Although the mechanisms underlying the link between SUA and CKD are still uncertain, there have been several lines of evidence. First, uric acid crystals may cause direct damage to the kidney through precipitation in renal tubules [30]. Second, uric acid induces immune system activation and alters the characteristics of resident kidney cells, which contributes to renal inflammation and fibrosis [31]. Third, elevated SUA levels could lead to the development of hypertension that compromises renal function [32]. Fourth, SUA may be a marker of metabolic syndrome and diabetes, which are conventional risk factors for CKD [33]. Fifth, the link between elevated SUA and CKD could be attributable to shared lifestyle risk factors such as unhealthy diet, which could not be fully adjusted for in statistical models.

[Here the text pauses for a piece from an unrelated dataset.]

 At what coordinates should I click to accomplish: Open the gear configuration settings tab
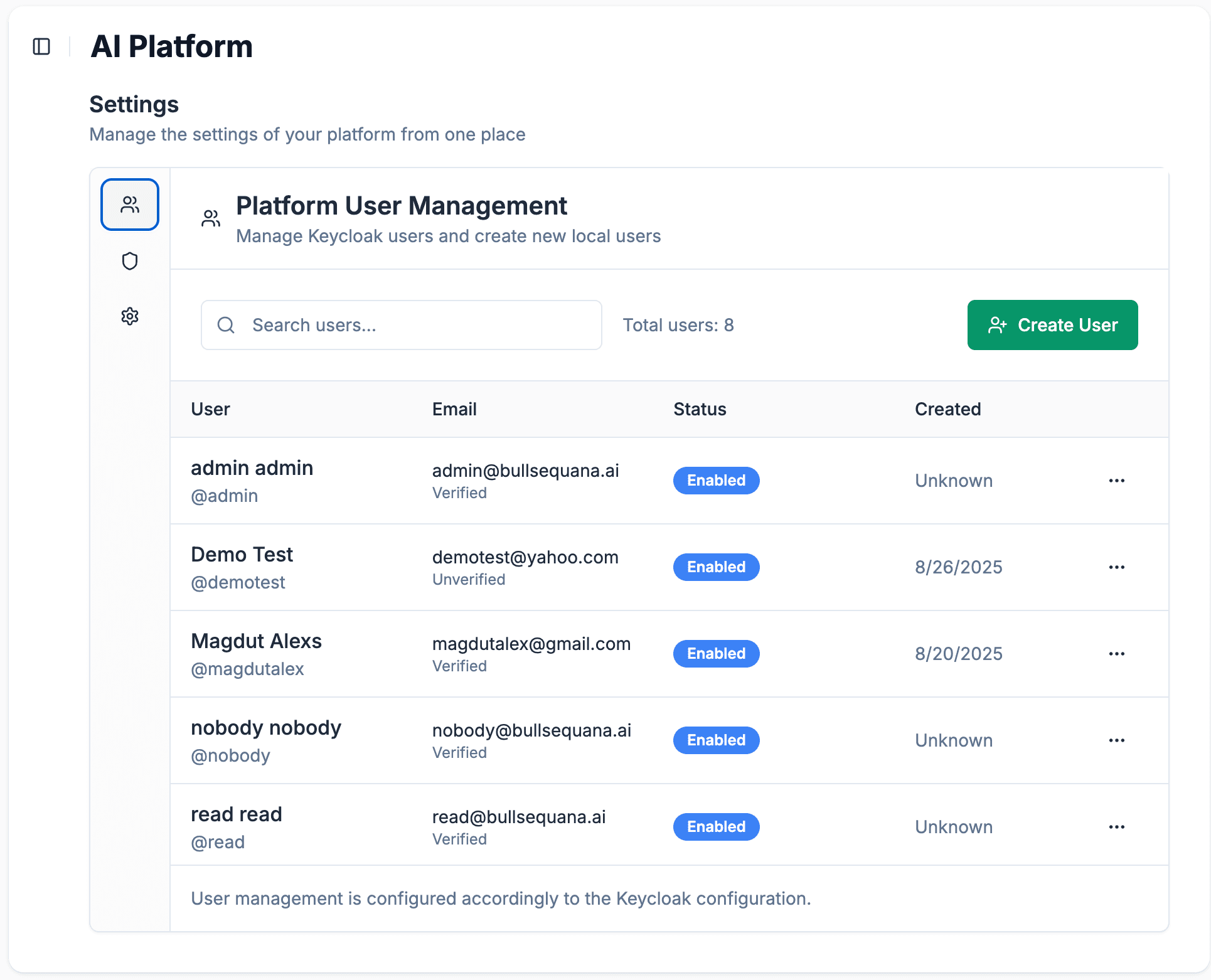(x=130, y=316)
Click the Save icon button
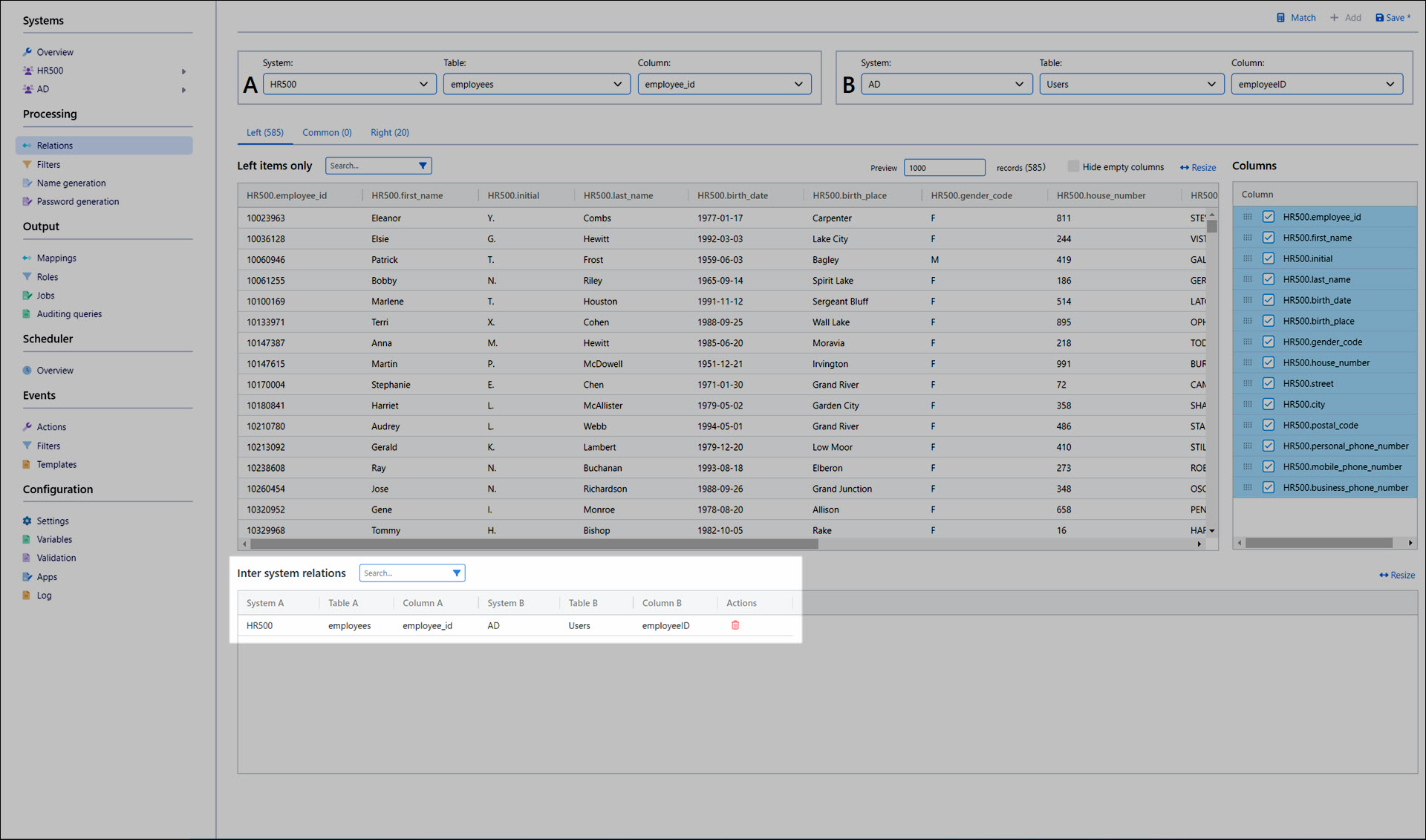This screenshot has height=840, width=1426. 1380,18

The current study has major strengths including a large sample size, prospective nature, and a comprehensive meta-analysis. However, several limitations should be acknowledged in our original analyses. First, the study population was part of the CHARLS, and a considerable proportion of participants were excluded due to data missing or loss to follow-up, which may lead to selection and information bias. Second, we could not control for the confounding effects of medications for hyperuricemia such as allopurinol and lifestyle factors such as dietary and physical activity due to data unavailability, and residual confounding was thus likely to exist. Third, the follow-up lasted only 4 years and reverse causality could not be ruled out, i.e., CKD might lead to increased SUA instead of the other way around. However, our meta-analysis consistently confirmed the positive association in subgroups of studies with different follow-up durations. Fourth, we did not have repeated measurements of SUA before CKD ascertainment and could not account for its fluctuation in our analyses. However, our sensitivity analysis using a time-mean measure of SUA supported our overall findings.

Conclusion

Higher SUA levels were associated with an increased risk of incident CKD in Chinese middle-aged and elderly adults. Such a positive association was supported by findings from a meta-analysis across multiple populations. Given the high prevalence of hyperuricemia in the general population, it is imperative to understand whether reducing SUA levels could lead to lower CKD risk. Future clinical trials and mechanistic studies may improve our understanding of the link between SUA and CKD and inform potential interventions in the population.